社会 | 神奈川新聞 | 2016年2月4日(木) 16:17

 川崎市川崎区の多摩川河川敷で昨年2月、市立中学1年の男子生徒=当時(13)=が殺害された事件で、殺人と傷害の罪に問われたリーダー格の無職少年A(19)の裁判員裁判の第3回公判が4日、横浜地裁(近藤宏子裁判長)で行われた。証人尋問で少年の母親=外国籍=は、男子生徒の母親の気持ちについて問われ、「子どもを亡くした。とても苦しい。悲しい」「私も母親なので悲しい、つらい気持ちいっぱい。被害者のお母さんがあそこにいる。

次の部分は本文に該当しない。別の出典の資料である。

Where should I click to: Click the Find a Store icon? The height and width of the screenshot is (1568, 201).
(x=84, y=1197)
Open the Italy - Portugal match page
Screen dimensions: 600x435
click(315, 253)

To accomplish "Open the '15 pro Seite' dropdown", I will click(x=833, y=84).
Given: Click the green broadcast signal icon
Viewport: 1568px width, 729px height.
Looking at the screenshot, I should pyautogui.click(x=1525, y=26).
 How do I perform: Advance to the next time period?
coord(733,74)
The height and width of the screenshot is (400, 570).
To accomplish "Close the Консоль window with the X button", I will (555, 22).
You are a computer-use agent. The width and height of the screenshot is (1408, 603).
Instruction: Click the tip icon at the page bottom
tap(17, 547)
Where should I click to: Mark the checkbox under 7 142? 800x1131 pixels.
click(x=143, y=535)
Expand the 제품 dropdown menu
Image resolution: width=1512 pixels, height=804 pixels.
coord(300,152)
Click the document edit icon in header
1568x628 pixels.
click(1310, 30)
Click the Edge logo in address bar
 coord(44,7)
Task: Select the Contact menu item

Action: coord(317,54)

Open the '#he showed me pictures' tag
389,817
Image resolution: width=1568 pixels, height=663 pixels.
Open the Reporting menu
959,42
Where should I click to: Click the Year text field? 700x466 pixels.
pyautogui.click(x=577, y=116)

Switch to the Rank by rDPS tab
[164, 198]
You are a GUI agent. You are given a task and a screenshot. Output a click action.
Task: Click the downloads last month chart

謝りたい」と述べた。

弁護人-証人尋問



 (被告人の母はつえをつき、小さく1歩1歩体を傾けながら傍聴席側から法廷内へ入る)

 -一昨日、昨日と裁判を2日間みてきて思ったことは。

 「息子は自分の思ったことを話していて、本当のことを言っていると信じています」

 -考えていることを言っていると信じているということか。

 「そうです」

 -事件の1週間くらい前にXやYが仕返しに来た。

 「はい」

 -そのときのことを教えてください。

 「はい。まずX弟が友人と来た。それで私が玄関に出て用件は何ですか、と聞いた。息子と約束がありますので呼んでください」

 -約束があると。

 「はい」

 -それで。

 「それで息子の(部屋の)ところへ行きました。寝ていましたが、起こして聞いたら約束はないです。それで、玄関で息子は約束はないと言っています。それでX兄が来て約束はありますか。とやって来て」

 -すみません。ちょっと待ってください。つまり、X弟が先に来て、約束があると言ったと。それでA君が「約束はない」と言っていたので、「約束がないなら会わせられない」とX弟に伝え帰ってもらったのですね。そしたらその後にX兄がやってきた、ということか。

 「はい。X兄は『遊びに行こう』ということでしたが、私は『遊びは禁止です』と言った。そしたら何でだと。息子は遊び過ぎだから遊べません、と言いました」

 -X弟のあとに。

 「はい、2~3分したらXが来ました」

 -Xの兄か。

 「はい。Xの兄が来て、玄関で。私が用件を聞くと『遊びたい』と言われた。だけど『禁止です』と。何で何でだ、と何度もしつこく言われました。そして上のお姉さんが聞いた(被告人の姉が騒ぎを聞いて)下に降りて(玄関に出てきて)私は中に入りました。お姉さんが話を終えて。そしたら、ピンポン、ピンポン何度も何度も押して、玄関をどんどんたたきました。15分から20分くらい。私携帯でビデオ撮った。怖かったです。怖くて。警察呼びました」

 -警察を呼んだということですね。

 「祖母が呼びました。怖かったです」

 -A君とそのことについて、どういうことだと話をしましたか。

 「はい。A君(息子)は『おっかないです』『とても怖いです』と言いました」

 -A君がお母さんにそうしたことを相談したのは、それが初めてですか。

 「はい。初めてです。初めて聞きました。『おっかない、とても怖い』と」

 -それはお母さんから聞いたのですか。

 「はい。どうしてそうなったのかと説明してください、と言いました。何でおっかないのか、グループ怖いか説明してくださいと」

 -初めて泣きついたと。

 「はい。初めてです」

 -お母さんからみたA君の性格はどんな性格ですか。

 「うちの息子は家のことを手伝ってくれて。リハビリもついてきてくれたり。買い物に出かけたら荷物を持ってくれたりして」(涙ぐみ声を震わせながら)

 -A君はお母さんを支えてくれた。

 「はい。そうです」

 -お母さん自身が手を上げたことはありますか。